### REQUIREMENTS
1. Please answer these from the point-in-triangle text:
(a) Which coordinates of the fourth point does it say to calculate?
(b) At the end of which section is the formula for computing them given?
(c) Which values does the struct named point have?
2. Continue the point-in-triangle text after its last line.

The proper way to do this is by calculating the barycentric coordinates of the fourth point given the three points of your triangle. The formula to compute them is given at the end of the section "Converting to barycentric coordinates", but I hope to provide a less mathematics-intense explanation here.

Assume, for simplicity, that you have a struct, point, that has values x and y. You defined your points as:

point p1(x1, y1);
point p2(x2, y2);
point p3(x3, y3);

point p(x,y); // <-- You are checking if this point lies in the triangle.

[Rows of pointing data]
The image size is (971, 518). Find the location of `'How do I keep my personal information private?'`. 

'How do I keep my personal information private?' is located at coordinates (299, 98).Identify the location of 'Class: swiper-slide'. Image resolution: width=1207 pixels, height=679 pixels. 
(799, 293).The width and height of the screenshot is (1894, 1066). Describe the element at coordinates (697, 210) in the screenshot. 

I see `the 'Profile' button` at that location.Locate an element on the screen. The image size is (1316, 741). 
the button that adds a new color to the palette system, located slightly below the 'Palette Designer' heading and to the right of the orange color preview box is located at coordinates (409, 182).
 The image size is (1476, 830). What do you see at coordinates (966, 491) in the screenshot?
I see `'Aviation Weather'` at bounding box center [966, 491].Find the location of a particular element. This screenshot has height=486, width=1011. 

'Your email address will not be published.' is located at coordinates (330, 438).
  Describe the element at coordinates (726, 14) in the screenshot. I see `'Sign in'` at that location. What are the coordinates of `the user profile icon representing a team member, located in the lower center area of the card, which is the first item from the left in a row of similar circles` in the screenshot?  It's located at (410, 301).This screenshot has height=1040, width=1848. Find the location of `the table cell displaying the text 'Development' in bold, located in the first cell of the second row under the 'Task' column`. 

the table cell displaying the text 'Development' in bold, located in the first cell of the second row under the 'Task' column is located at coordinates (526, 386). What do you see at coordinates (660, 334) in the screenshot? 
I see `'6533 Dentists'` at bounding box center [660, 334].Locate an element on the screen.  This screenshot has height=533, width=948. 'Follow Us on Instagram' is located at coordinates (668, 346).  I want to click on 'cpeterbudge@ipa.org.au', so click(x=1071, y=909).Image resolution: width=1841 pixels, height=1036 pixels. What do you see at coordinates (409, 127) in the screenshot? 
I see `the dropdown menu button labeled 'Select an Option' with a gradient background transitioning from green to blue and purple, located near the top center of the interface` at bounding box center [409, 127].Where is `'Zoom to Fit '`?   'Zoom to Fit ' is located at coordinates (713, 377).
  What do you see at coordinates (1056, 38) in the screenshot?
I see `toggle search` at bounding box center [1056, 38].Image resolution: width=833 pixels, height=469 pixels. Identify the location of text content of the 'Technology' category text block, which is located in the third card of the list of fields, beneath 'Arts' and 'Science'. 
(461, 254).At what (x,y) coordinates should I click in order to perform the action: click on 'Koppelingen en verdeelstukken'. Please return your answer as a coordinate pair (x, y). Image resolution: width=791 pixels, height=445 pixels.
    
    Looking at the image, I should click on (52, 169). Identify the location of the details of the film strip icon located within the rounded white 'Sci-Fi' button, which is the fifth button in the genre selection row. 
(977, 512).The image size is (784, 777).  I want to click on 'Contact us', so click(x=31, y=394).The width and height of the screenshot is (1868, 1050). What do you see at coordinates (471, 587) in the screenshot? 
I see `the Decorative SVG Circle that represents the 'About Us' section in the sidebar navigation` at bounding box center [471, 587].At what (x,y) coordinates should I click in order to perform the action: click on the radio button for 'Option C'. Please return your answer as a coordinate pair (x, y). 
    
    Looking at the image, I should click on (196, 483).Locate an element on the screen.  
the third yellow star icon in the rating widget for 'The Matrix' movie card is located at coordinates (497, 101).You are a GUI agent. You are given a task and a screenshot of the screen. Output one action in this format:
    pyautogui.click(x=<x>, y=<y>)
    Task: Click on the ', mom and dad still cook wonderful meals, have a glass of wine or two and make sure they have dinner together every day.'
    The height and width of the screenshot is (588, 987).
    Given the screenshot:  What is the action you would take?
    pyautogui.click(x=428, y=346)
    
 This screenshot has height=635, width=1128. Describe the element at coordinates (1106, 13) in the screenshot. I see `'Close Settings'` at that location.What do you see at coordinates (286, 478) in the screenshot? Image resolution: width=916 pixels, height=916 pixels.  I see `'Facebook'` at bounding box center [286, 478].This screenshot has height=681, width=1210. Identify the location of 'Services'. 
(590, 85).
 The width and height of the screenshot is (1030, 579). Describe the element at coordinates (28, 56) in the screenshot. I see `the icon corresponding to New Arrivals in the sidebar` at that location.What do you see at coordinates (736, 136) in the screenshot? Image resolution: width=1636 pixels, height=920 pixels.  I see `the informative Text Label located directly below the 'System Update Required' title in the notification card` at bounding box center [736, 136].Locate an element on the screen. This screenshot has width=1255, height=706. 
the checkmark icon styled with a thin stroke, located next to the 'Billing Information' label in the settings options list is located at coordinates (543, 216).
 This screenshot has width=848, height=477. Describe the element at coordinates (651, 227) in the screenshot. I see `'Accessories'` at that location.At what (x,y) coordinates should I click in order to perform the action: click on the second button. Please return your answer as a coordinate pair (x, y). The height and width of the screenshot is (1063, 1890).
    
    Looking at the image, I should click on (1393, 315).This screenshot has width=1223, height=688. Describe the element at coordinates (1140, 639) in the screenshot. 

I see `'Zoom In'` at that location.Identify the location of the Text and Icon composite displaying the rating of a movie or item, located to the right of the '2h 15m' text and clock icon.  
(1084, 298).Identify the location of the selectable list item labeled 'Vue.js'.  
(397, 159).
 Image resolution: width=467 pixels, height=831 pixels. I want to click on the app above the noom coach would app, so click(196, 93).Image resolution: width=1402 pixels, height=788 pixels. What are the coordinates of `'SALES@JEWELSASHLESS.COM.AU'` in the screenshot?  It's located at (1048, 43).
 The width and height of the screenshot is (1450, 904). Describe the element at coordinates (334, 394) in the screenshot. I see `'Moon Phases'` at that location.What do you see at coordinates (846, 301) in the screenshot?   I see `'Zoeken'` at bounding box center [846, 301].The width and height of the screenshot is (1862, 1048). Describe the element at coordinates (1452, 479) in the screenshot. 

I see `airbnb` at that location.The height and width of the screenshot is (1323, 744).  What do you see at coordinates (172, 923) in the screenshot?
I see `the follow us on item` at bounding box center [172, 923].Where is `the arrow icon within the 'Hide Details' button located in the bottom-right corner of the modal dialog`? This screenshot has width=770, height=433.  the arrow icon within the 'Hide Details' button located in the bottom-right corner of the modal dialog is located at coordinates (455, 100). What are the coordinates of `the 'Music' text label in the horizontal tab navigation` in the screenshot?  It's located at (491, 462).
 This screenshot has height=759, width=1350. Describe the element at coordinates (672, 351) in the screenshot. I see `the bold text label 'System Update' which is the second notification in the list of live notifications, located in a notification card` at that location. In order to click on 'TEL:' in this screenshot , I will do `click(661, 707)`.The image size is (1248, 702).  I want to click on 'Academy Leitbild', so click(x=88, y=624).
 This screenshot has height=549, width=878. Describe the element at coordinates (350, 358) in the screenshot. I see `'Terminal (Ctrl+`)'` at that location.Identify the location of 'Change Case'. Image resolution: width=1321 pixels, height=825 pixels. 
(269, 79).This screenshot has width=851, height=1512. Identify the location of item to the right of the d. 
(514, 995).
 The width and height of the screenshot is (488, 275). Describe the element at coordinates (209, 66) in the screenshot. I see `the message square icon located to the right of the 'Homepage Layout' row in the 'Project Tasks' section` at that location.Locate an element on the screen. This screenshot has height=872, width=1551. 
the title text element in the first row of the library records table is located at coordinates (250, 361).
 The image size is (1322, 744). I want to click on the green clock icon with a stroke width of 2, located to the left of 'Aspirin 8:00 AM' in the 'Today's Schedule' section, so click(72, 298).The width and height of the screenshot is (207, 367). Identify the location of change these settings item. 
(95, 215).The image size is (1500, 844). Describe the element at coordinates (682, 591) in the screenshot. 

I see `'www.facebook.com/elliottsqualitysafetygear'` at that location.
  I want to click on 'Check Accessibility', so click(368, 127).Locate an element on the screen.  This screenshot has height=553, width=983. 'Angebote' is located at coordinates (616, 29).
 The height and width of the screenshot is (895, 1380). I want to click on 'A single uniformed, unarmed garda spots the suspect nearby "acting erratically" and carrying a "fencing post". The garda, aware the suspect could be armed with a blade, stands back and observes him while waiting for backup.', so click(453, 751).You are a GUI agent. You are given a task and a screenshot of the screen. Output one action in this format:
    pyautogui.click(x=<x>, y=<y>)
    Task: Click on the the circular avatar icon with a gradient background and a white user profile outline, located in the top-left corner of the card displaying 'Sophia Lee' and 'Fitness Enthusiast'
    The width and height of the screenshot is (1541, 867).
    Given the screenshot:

### ANSWER SET
1.
(a) The barycentric coordinates.
(b) The section "Converting to barycentric coordinates".
(c) x and y.

2.
Now, the barycentric coordinates, generally called alpha, beta, and gamma, are calculated as follows:

float alpha = ((p2.y - p3.y)*(p.x - p3.x) + (p3.x - p2.x)*(p.y - p3.y)) /
        ((p2.y - p3.y)*(p1.x - p3.x) + (p3.x - p2.x)*(p1.y - p3.y));
float beta = ((p3.y - p1.y)*(p.x - p3.x) + (p1.x - p3.x)*(p.y - p3.y)) /
       ((p2.y - p3.y)*(p1.x - p3.x) + (p3.x - p2.x)*(p1.y - p3.y));
float gamma = 1.0f - alpha - beta;

If all of alpha, beta, and gamma are greater than 0, then the point p lies within the triangle made of points p1, p2, and p3.

The explanation behind this is that a point inside a triangle can be described using the points of the triangle, and three coefficients (one for each point, in the range [0,1]):

p = (alpha)*p1 + (beta)*p2 + (gamma)*p3

Rearranging this function gives you the formula to compute barycentric coordinates, but I feel like the steps to do so might be beyond the scope of the question. They are provided on the Wikipedia page that I linked up top.

It follows that each coefficient must be greater than 0 in order for the point p to lie within the area described by the three points.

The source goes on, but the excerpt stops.